Splenomegaly in CVID patients associates with CMV replication and alterations of immune cells and functions.

BACKGROUND: Splenomegaly represents a frequent non-infectious manifestation in Common Variable Immunodeficiency (CVID) and associates with specific clinical and immunophenotypic characteristics.

OBJECTIVE: To investigate the association between splenomegaly, infections, and immunophenotype in CVID patients.

METHODS: A cohort of 32 CVID patients (13 with splenomegaly) was enrolled. Infectious workup encompassed a detailed medical history and data derived from routine diagnostic assessments including specific virological analysis of blood and stool samples, and QuantiFERON assay for tuberculosis. Immunophenotype was assessed by multiparametric flow cytometry. Statistical analyses were performed using Prism and Jamovi software.

RESULTS: CMV viraemia was detected in 40 % of splenomegalic CVID (sCVID) and was absent in non-sCVID patients. Of all infectious agents, CMV was the only one associated with splenomegaly (p = 0.009). The inclusion of CMV replication as a causative factor for splenomegaly in CVID is in line with the knowledge that splenomegaly is a hallmark of acute CMV infection and could help explain in the present CVID cohort 75 % of otherwise unexplained splenomegalies. Flow cytometric analysis in sCVID vs. non-sCVID confirmed decreases in NK cell numbers and activation, in circulating inflammatory precursors (LinCD16), and increased T cell activation as defined by HLA-DR/CD69/CD38 expression.

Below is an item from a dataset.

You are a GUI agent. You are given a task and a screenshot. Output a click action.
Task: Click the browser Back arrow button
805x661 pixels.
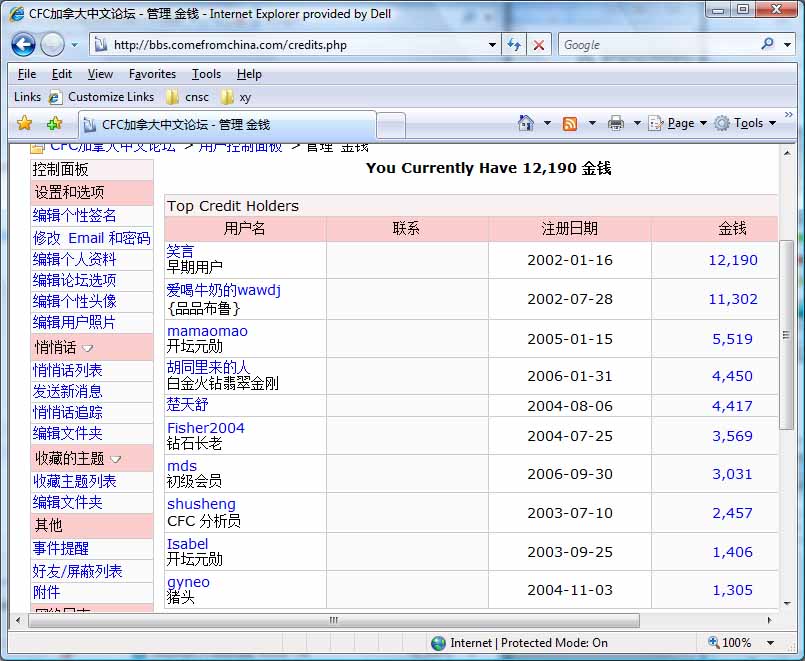[x=24, y=45]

CONCLUSION: Splenomegaly in CVID patients may associate also with CMV replication. The combined identification in CMVsCVID of NK cell, inflammatory precursor and T cell imbalances suggests a possible combined cellular defect at precursor level in a subset of sCVID patients. When integrated into everyday clinical management, CMV viraemia could become a useful additional parameter for patient characterization and stratification.